Ten glass soldiers stand on the table, illustrating the children’s nursery rhyme that hangs in each of the guest’s bedroom. The rhyme describes the gruesome death of the soldiers one by one, and as each glass soldier mysteriously disappears, the guests meet their own gruesome ends. But who did it? With no sign of Mr Owen, and each guest’s secrets spilling out, one of them is the guilty one, but can you work out who?


The 11 strong cast are tight knit and well-polished, with each character being as individual and cleverly crafted as the last. At first, it would be easy to pick them apart as stereotypes; Marston, the party child, all fast cars and drink in hand, General Mackenzie (Jeffery Kissoon), the stuffy older gentleman who can’t leave the army behind, Claythorne (Sophie Walter), the little miss perfect can do no wrong, and Blore (Andrew Lancell), the fool who thinks himself cleverer than he is, to name but a few. But, give it some time, and the characters deepen. We learn their secrets, and the characters become much more layered and developed, and you find yourself drawn into them.

 Lancel’s Blore, alongside Katy Stephens’ Emily Brent and Clayton’s Anthony Marston provide some laughter to the otherwise dark tale, with witty one liners expertly delivered. These snippets of comedy are clever woven into the story, providing further depth to the characters and little tastes of their lives away from the ill-fated Soldier Island. Joseph Beattie’s Phillip Lombard and Sophie Walter’s Vera Claythorne are perhaps the true driving force of the story. Claythorne feels, at times, the brains of the operation, picking up on the comparison between the nursery rhymes and the depths and ultimately carrying an ongoing distrust of everyone around her. Lombard has that seemingly never-ending energy, which only becomes more erratic and on edge as the story continues and the body count rises, giving the action a real punch.

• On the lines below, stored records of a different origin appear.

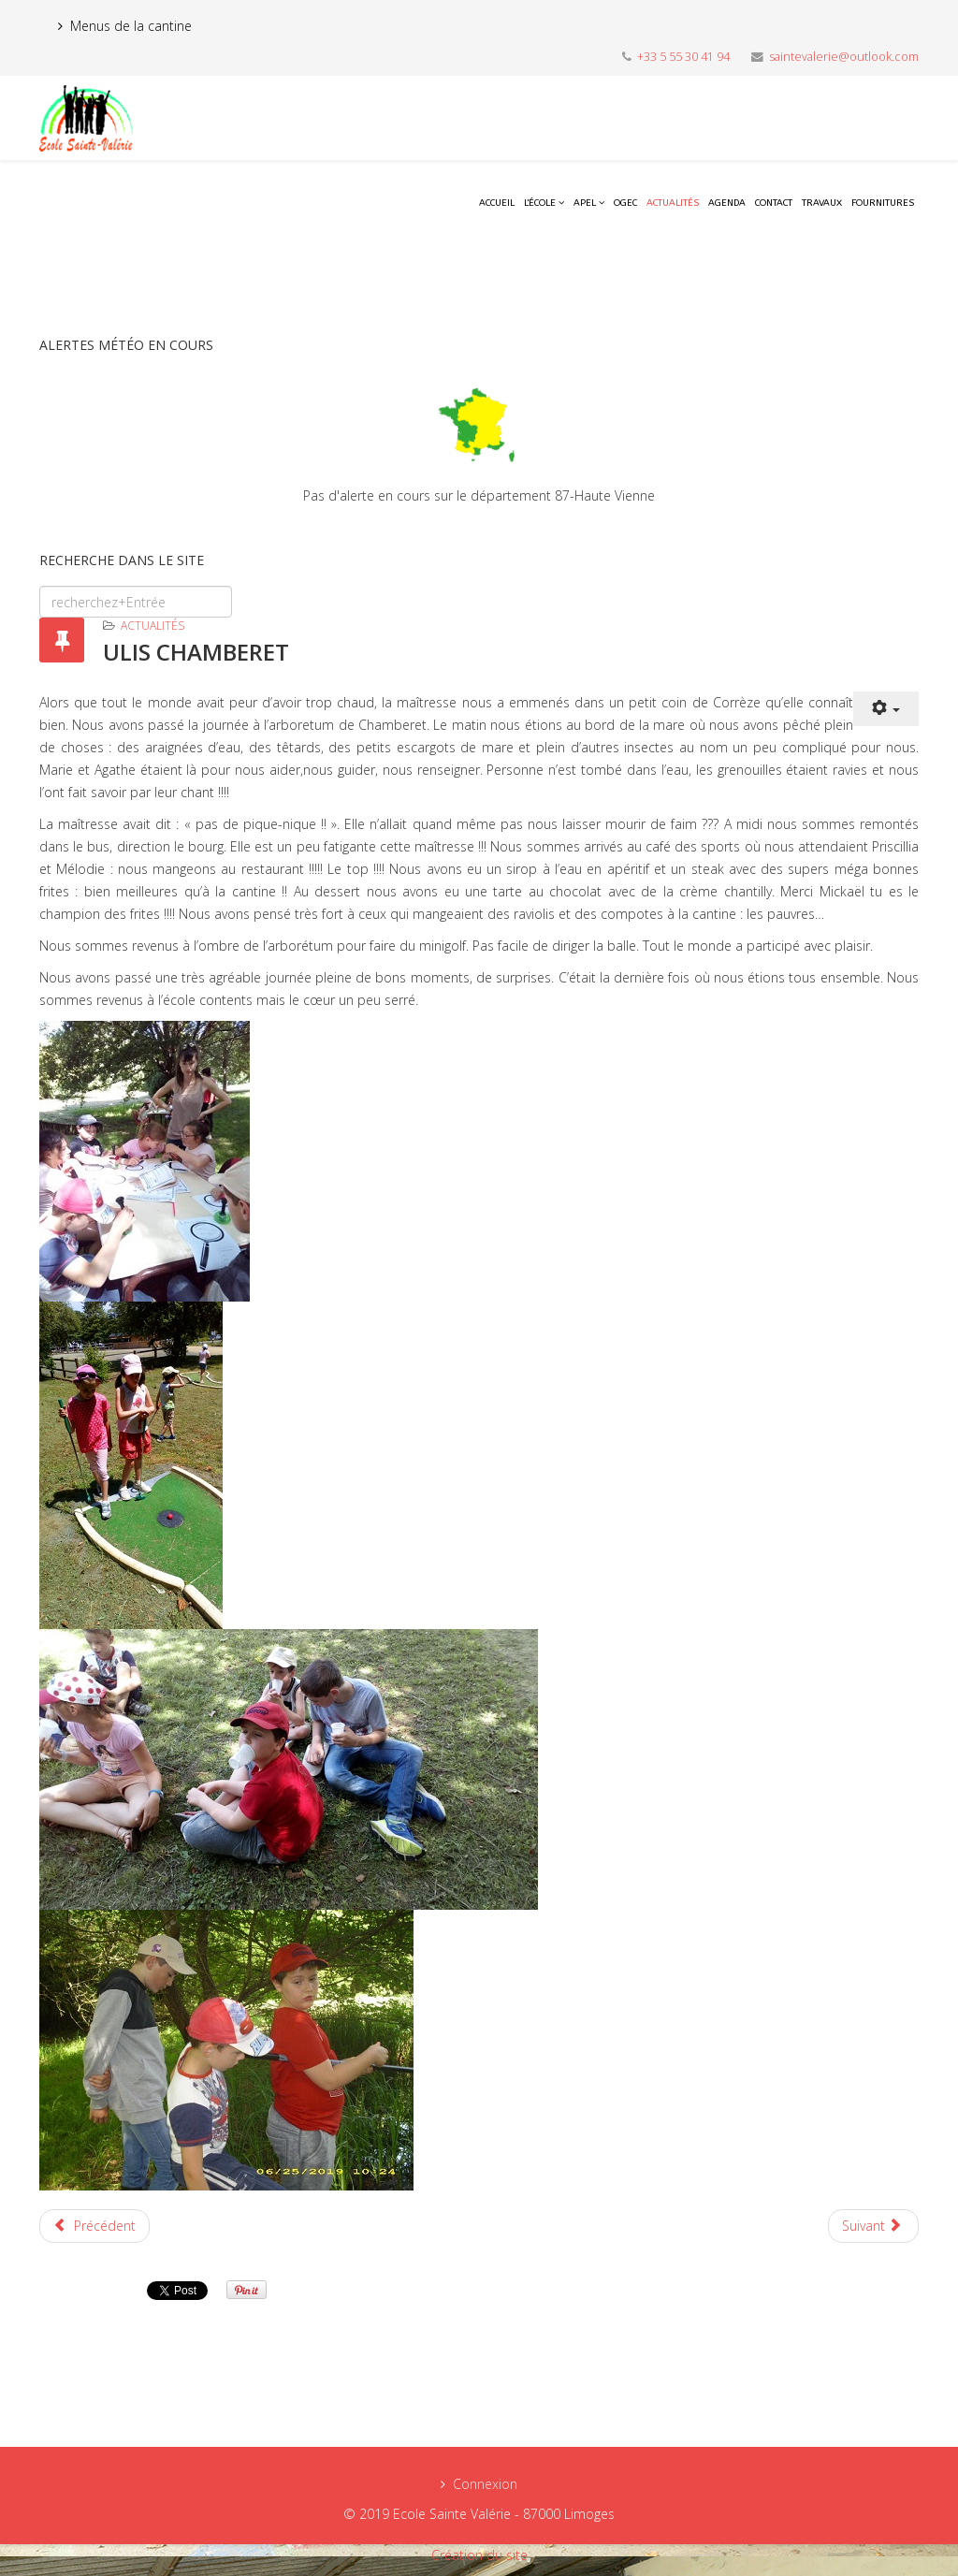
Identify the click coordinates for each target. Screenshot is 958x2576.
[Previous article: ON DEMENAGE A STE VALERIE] (94, 2226)
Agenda (727, 203)
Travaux (822, 203)
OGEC (625, 203)
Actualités (672, 203)
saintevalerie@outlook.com (844, 57)
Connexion (485, 2484)
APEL (584, 203)
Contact (773, 203)
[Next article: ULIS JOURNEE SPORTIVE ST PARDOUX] (874, 2226)
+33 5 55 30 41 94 (683, 57)
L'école (540, 203)
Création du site (479, 2555)
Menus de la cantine (131, 26)
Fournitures (882, 203)
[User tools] (886, 708)
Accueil (497, 203)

Whilst many of the deaths do happen off of the stage, with music used to build the atmosphere to the final moments of the characters, some moments on stage are pushed to rather dark extremes. And I will admit to having a look away at one point, but that’s just me and something that I find personally find very uncomfortable and I will praise the tour organisers for making warnings about such moments straightforward to find on the website should you wish too.

 Whilst the story itself may be over 90 years old, this production directed by Lucy Bailey, manages to stay true to the roots whilst injecting some more modern styles of storytelling. Flashbacks and slow-motion sequences give the audience a glimpse into the secret pasts of the characters, and voiceovers create a number of dream like moments throughout. That being said, I can’t say that all of these more modern moments fit perfectly in my opinion. A slow-motion dance like sequence with a jazzy soundtrack bathed in red light seemed out of place, and its only thinking about it the following day that I realise what I think it was trying to portray, the madness sinking in, the realisation that they may not make it off the island alive. An interesting choice, and one that may just miss the mark for me.


The set, designed by Mike Britton is simplistic, highlighting the modernist style of the in between war era of vast spaces and limited furniture, statement pieces and soft fabrics. A bearskin rug is the largest feature of the living room, with a dining table and the soldier’s highlighted at all times. A see-through curtain splits the stage in two length ways, creating depth and a feeling of more space. The curtain itself, pretty and effective in sight but perhaps a little messy in use at times, with cast members seemingly struggling slightly to find the opening to move from one side of the stage to the other.

 Christie herself did not feel that ‘And Then There Were None’ was her best play, but she did declare that it was her best piece of ‘craftsmanship’, and I have to agree. The story is wickedly clever, full of twists and turns and secrets that appear from nowhere even when you think that you know everything. It is masterfully crafted.


In conclusion, ‘And Then There Was None’ is everything that you could want in a classic ‘whodunnit’, continuing to prove that the genre will never fade in popularity and that Christie’s still in twisting a tale cannot be rivalled.